Monday, June 30, 2008

One by One

I find it difficult to define community organizing.  It's not limited to any single Cause, like ending homelessness or saving the environment, though the work of organizing might address either or both of those issues.  Instead, community organizing is about bringing together the members of a particular community in order to address whatever the primary problems of that community are.  Organizing is about seeing measurable results.  And the results here in Chicago are impressive: greater access to health care, reforming schools in poor areas, affordable housing.

So with those kinds of results, I expected the actual components of community organizing to be some kind of impressive, sophisticated machine.  And it is.  But the lifeblood of this machine is relationships.  

The single, essential piece in developing the kinds of relationships necessary in community organizing is an individual meeting.  As members of organizing teams meet individually with members of the community, they get to know each person's hopes and concerns.  As organizers meet with more people, those meetings provide a broader vision of the hopes and concerns of the whole.  

Person by person, a community is built.  And person by person, a community can be renewed.

Thursday, June 19, 2008

Organize This

I'm a fan of structure.

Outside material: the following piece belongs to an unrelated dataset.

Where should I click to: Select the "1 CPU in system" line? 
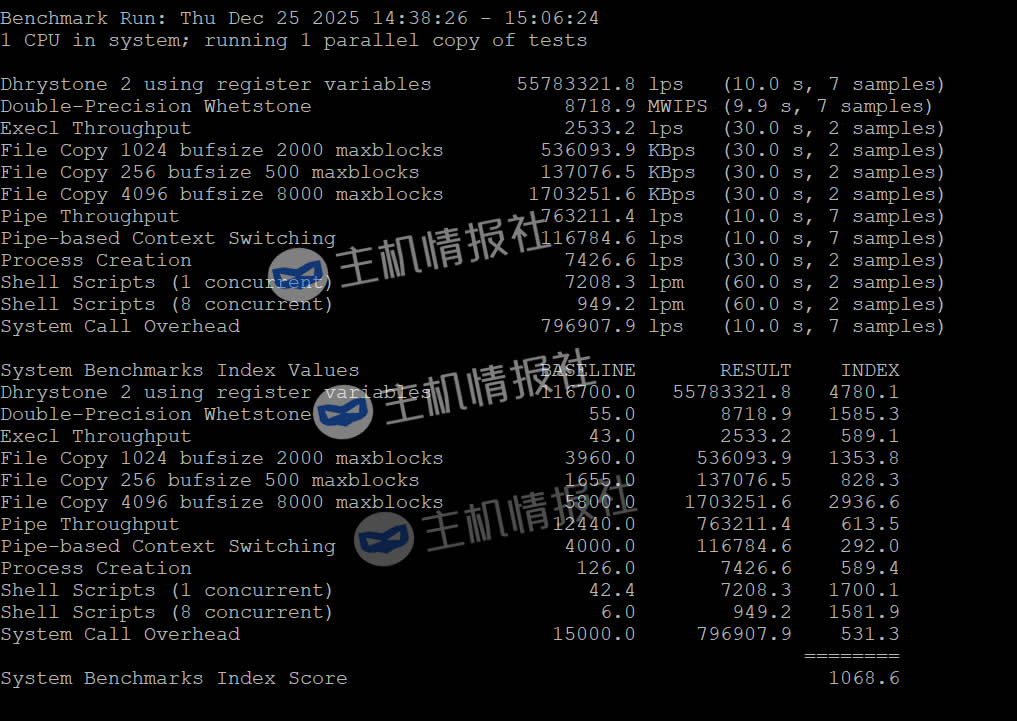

Things begin to make sense to me, life makes sense, when I can see the system or context of which it is a part. I sometimes tell the story of when my family last moved - I didn't really feel like I was home until the boxes were at least in the rooms where they would (soon) be unpacked, until the pictures stood near the walls where they would be hung, until I could reliably find my way to and from church, the grocery store, and my daughter's school without getting lost, until I found a regular running route. I needed the structure to show me where I fit in this new place.

I've been fascinated by the structure of politics since high school. That interest took a variety of forms for me. In the public world, it meant serving as a legislative intern and working on a number of political campaigns. As a student, I found my way into common student ventures like the Student Senate and Model United Nations and - yes, I'll admit it - speech team. (I should say here that the speech team and my speech classes probably helped me in more ways than almost anything else I did in college.) With each of these aspects, I looked for ways to try to make the world a better place. I tried to see the system, and its message, and the implication it might have on the broader world. And sure, the thing about changing the world was naive and probably arrogant, but it was also true. I wanted to find ways to alter the structure so that it better served the people, so that Good would come.

I’m also a Christian. And I’m the kind of Christian who grew up thinking that We Don’t Talk About Such Things As Politics in church. So there was a disconnect for me in my Monday to Saturday life, where I worked for candidates and issues that aligned with the values I supported, and life in church on Sunday where I heard about a Jesus who challenged the established powers, who broke the rules, who spent time with untouchables. I heard in church about Jesus, who in his life, death, and resurrection, brought about the real change for which the world continues to cry. It seemed like those two aspects of my life ought to be closer than I had grown up to believe.

So now I’m in seminary, preparing for ordained ministry in the Episcopal Church. I continue to ask the question of where faith and politics intersect. I’m not talking about partisanship, about drawing as close to the line as I can to advocate for a particular candidate without losing the tax-exempt status the church enjoys. I’m talking about politics as a process by which decisions are made about who is given what from commonly held resources. That, I believe, is a moral question. That, I believe, is a question of integrity. And that, I believe, is a place where people of faith have the responsibility to engage.

Community organizing makes a great deal of sense to me because it involves politics in the best sense, and it helps people within a community work together to create meaningful, systemic change. In the days and weeks to come, I’ll talk more here about what that means and how it looks. It’s not a cause, not a singular issue being advocated. Organizing, to me, means building the connective tissue within a community. It means changing the structure within that community, person by person, so that the world moves one step closer to the way it should be.